Breastfeeding, as it happens, doesn't seem to be a very efficient vector of HIV--not least because it contains certain substances which reduce the risk of transmission; indeed, HIV-positive women produce certain immunoglobulins not found in the milk of HIV-negative women such as anti-HIV-IgG, -IgA and -IgM. As the data began to come in, it became clear that even in the worst-case scenarios (mothers who were taking no medications and who were mixing breastfeeding with formula and other foods), the majority of babies were still free of HIV by the time they weaned. In fact, the rate of babies who both survived and were free from HIV long-term tended to be higher for breastfed babies, because so many formula fed babies were dying of other things (1).

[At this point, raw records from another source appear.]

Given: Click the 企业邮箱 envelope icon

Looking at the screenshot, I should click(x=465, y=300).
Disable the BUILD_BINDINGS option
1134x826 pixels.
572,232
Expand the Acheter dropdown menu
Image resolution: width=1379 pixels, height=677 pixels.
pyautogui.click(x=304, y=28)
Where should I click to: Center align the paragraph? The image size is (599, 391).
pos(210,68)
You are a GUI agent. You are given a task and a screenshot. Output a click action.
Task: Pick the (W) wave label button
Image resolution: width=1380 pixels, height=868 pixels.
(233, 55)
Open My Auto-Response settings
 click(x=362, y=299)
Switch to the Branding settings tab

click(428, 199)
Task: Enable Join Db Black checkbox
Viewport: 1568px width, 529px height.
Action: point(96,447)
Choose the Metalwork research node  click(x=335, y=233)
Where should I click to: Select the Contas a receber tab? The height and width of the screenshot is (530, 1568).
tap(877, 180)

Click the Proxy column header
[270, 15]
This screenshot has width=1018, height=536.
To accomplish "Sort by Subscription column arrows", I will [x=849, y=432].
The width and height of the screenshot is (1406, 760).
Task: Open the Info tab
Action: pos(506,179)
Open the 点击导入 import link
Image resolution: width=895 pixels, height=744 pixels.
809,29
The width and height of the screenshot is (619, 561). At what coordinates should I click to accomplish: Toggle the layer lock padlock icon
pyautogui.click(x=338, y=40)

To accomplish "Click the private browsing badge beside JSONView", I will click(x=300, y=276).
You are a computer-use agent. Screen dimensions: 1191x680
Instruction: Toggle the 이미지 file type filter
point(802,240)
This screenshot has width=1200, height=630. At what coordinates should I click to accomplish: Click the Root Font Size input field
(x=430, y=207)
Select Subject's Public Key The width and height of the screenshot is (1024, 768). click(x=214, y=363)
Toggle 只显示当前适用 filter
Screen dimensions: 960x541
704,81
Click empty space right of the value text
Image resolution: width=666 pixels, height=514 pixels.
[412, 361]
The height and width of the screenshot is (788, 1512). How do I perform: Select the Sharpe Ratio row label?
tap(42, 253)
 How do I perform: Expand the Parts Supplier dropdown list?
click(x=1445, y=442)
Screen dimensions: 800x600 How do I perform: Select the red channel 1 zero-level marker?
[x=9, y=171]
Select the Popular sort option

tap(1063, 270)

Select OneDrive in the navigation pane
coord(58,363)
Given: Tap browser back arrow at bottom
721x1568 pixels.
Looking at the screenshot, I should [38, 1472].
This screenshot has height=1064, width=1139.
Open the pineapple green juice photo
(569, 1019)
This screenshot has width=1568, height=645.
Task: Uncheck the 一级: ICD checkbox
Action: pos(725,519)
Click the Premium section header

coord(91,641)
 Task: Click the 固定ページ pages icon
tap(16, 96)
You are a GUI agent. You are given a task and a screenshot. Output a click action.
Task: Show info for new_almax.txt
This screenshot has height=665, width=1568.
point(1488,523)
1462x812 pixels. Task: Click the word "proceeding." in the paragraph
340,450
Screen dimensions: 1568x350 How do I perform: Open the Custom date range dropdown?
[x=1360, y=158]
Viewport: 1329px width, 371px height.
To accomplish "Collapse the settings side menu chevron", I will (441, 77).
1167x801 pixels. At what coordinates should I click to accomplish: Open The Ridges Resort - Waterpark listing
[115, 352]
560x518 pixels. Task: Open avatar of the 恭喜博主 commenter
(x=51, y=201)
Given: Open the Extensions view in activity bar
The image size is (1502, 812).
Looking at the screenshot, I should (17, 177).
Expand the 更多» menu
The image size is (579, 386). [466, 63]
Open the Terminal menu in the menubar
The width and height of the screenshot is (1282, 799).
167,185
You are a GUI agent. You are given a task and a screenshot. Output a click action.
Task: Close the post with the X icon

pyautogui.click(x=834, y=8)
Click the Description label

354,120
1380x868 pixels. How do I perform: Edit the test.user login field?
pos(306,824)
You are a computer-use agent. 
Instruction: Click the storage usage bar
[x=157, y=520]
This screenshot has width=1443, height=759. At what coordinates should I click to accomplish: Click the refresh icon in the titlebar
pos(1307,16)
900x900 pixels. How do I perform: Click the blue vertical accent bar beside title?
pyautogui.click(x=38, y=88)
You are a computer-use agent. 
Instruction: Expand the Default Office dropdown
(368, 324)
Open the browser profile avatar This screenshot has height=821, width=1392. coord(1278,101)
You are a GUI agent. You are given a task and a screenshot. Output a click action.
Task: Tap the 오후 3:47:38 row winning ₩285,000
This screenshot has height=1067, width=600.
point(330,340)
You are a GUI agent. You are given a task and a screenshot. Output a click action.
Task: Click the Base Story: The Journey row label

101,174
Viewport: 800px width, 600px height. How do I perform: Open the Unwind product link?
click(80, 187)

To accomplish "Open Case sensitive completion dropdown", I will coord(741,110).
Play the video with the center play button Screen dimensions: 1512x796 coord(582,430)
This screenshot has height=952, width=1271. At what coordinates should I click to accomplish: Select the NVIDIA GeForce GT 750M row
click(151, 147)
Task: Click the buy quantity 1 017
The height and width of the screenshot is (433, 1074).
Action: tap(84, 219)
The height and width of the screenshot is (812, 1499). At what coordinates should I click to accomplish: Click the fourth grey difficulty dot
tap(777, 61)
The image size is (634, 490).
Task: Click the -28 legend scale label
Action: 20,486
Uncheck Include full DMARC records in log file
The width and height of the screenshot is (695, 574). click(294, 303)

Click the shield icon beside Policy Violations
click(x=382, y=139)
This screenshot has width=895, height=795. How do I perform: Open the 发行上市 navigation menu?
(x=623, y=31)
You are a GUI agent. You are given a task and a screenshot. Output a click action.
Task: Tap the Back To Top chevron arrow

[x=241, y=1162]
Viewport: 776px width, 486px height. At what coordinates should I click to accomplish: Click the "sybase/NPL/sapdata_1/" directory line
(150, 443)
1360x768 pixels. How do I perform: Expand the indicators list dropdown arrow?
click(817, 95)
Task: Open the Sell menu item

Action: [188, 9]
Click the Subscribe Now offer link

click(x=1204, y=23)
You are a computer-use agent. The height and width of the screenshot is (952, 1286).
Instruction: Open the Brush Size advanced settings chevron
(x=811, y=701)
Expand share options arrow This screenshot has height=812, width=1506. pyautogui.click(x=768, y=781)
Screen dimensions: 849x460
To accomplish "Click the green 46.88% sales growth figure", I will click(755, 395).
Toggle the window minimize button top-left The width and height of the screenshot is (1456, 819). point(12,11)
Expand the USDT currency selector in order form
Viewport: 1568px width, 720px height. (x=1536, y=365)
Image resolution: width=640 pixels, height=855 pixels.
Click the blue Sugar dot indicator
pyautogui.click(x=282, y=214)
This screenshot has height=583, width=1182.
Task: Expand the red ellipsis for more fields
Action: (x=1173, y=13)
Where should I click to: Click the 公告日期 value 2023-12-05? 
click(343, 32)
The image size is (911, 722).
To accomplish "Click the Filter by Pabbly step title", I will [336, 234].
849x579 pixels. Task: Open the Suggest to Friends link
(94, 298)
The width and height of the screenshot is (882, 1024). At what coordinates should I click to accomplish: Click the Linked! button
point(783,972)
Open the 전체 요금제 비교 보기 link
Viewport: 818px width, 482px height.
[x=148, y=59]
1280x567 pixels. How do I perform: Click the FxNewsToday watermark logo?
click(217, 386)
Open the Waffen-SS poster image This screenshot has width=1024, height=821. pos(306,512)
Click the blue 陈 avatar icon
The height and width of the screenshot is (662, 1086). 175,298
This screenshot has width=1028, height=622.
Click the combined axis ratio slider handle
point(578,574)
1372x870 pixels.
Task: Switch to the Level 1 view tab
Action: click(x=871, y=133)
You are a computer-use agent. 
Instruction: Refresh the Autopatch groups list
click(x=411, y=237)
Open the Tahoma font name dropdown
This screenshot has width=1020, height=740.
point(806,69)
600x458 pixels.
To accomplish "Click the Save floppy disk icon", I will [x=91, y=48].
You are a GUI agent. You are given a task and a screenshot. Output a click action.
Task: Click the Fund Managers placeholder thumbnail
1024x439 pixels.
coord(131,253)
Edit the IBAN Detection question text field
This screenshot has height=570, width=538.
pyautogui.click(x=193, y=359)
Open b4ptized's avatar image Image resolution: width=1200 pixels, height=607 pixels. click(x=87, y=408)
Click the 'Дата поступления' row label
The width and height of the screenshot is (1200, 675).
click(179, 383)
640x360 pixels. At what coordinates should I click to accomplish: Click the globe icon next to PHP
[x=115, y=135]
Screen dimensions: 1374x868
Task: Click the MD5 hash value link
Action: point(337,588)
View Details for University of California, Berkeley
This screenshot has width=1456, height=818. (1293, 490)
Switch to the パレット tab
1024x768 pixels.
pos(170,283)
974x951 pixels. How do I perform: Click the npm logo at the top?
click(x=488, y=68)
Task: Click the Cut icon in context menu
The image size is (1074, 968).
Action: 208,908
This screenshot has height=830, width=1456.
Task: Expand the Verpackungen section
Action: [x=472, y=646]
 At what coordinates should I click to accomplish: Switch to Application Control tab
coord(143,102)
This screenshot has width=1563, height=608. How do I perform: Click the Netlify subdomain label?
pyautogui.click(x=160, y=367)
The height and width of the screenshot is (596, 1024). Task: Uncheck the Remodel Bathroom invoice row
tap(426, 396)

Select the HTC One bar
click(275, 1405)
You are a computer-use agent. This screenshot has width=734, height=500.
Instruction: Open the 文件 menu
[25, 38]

What's more, it was also becoming excitingly apparent that the rate of transmission could be beaten down still further by putting mothers on medications to control their viral loads (2); moreover, sticking exclusively to breastfeeding (rather than adding in formula/solids) for the full six months lowered the risk further still (3). It's not clear why mixed feeding increases risk: perhaps the other substances compromise the integrity of the intestinal mucosa, or perhaps the problem is that in developing countries, food is often premasticated (4) (resulting in tiny amounts of blood from gums mixing with the saliva and chewed food). This could also explain why a small percentage of exclusively formula fed infants also tend to wind up with HIV.

So, to bring the discussion full circle: what are the recommendations for HIV-positive women? Roughly speaking: Women in the developing world are now recommended to breastfeed exclusively for six months, and alongside solid foods until around 12 months old if possible. However, HIV-positive women in developed countries are still advised to choose formula--by the AAP (5), by BHIVA (6) and just about every medical body. Why the difference? Because in rich countries, formula feeding is basically safe/fine, and the risk of infection (while against the odds) is therefore more worrying in comparative terms. Oh, and another point which is often forgotten is that HAART medications themselves tend to get into your breastmilk; studies have indicated fairly low toxicity but also to an increased rate of anemia in infants breastfed by mothers on HAART (5). I wouldn't want my baby drinking HAART-laced milk; these are not very nice drugs at all.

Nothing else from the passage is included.